¡Las leyes, las leyes y las leyes!
¿El problema más apremiante de la humanidad? La condición de desigualdad de las mujeres. De entrada, son ellas más de la mitad de la población mundial. Más mujeres que hombres. O sea, mayoría. Así que, ustedes dirán.
Algo tan evidentísimo, sin embargo, no alcanza la categoría de una absoluta urgencia en la agenda pública. Y, el debate se diluye muchas veces en apreciaciones que trasladan la atención hacia otros lados: el tema de origen es el machismo, me decía una amiga. Es decir, una cuestión
cultural como la propensión primigenia de las personas a sacar provecho del prójimo o a abusar de los más débiles. Pues, ya puestos, hablemos también del racismo, de la xenofobia, del chovinismo y de todos los impulsos que resultan de la mentalidad tribal. Pero, justamente, para eso están las leyes y para eso existe el enorme entramado jurídico que da sustento a las sociedades civilizadas: antes de comenzar a transformar la psique de un macho o de explorar las profundidades del alma de un fanático intolerante, estableces todo un sistema legal de sanciones, prohibiciones, normas y garantías que aseguren la igualdad de manera institucional. Así de simple (y así de complejo, al parecer, porque en una inmensa mayoría de los países a las mujeres no se les asegura todavía la plena igualdad salarial ni se castiga tampoco a quienes las discriminan laboralmente).

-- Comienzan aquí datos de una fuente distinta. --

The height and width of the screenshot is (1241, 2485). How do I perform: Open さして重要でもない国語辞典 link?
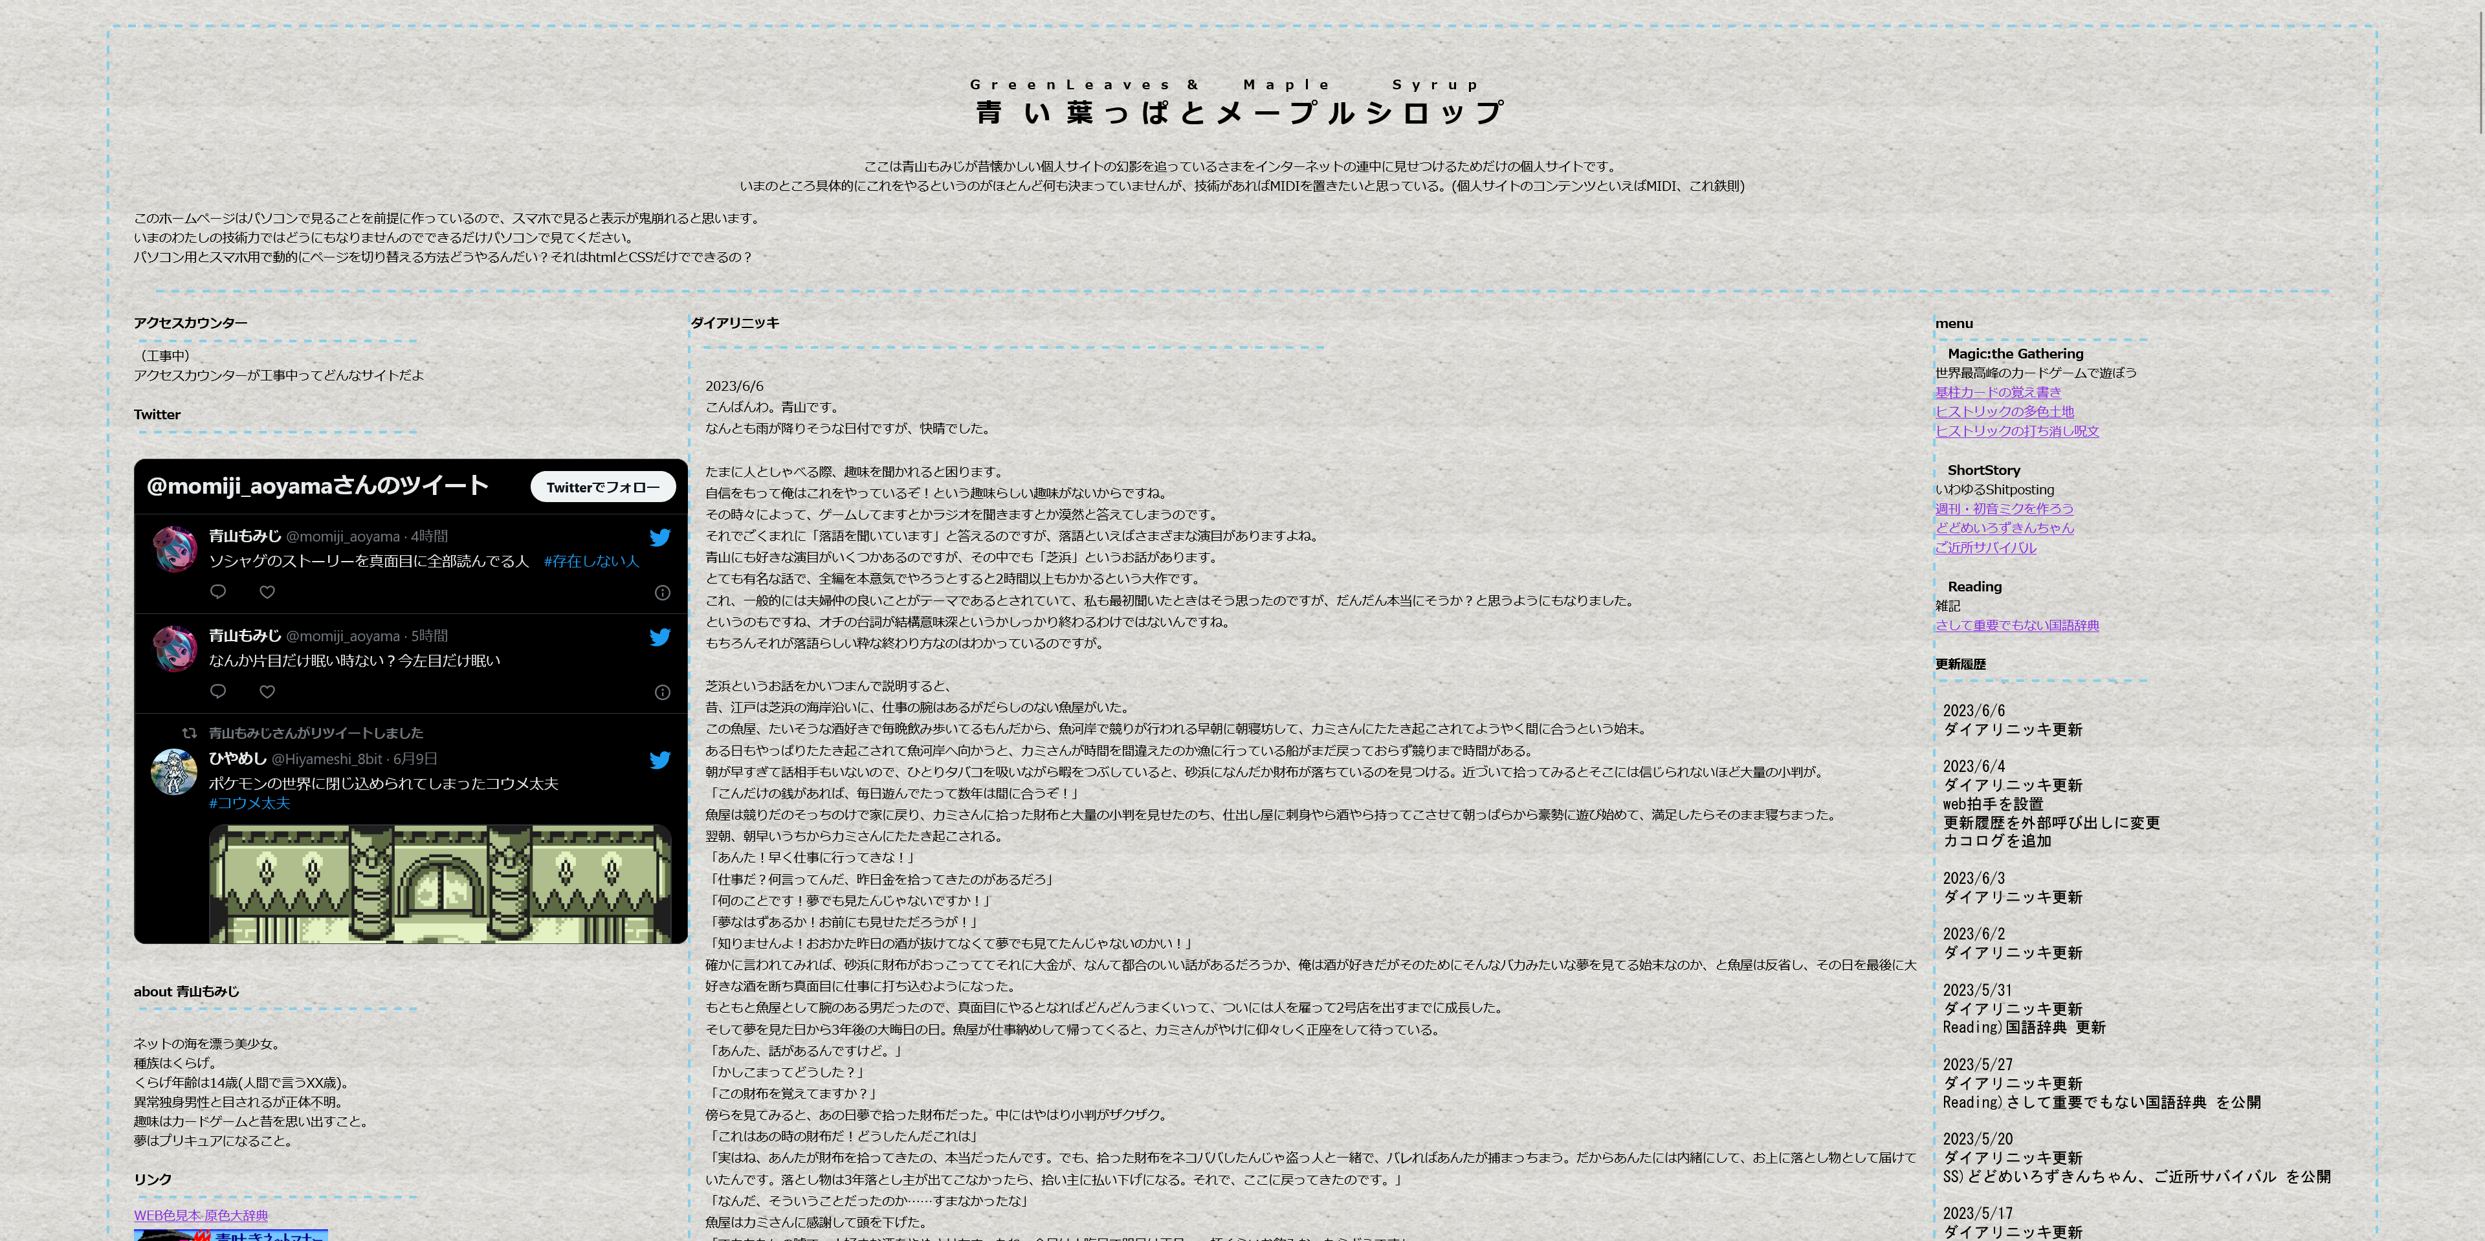coord(2016,626)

El instinto de matar lo llevamos muy seguramente todos nosotros, en mayor o menor medida, oculto entre la infinita espesura de los atavismos humanos. En algún momento de la evolución, ese impulso sirvió tal vez para apuntalar los intereses superiores de la especie. De la misma manera, el deseo de avasallar mujeres o de intimidar a los otros individuos de la horda sigue bien latente en muchos hombres. Pero, por lo pronto, la tarea a realizar no está ahí, en un ámbito tan totalmente personal que cualquier intervención externa resulta no sólo complicada sino muy poco rentable. El espacio natural para la acción está en las leyes fundamentales de las naciones y, sobre todo, en los códigos secundarios (porque, como ya hemos visto, la solemnísima consagración de todos los derechos habidos y por haber en las Constituciones termina siendo pura letra muerta). Ahí también es donde se combate esa otra epidemia, tan “cultural” como el machismo, llamada corrupción. Pues eso.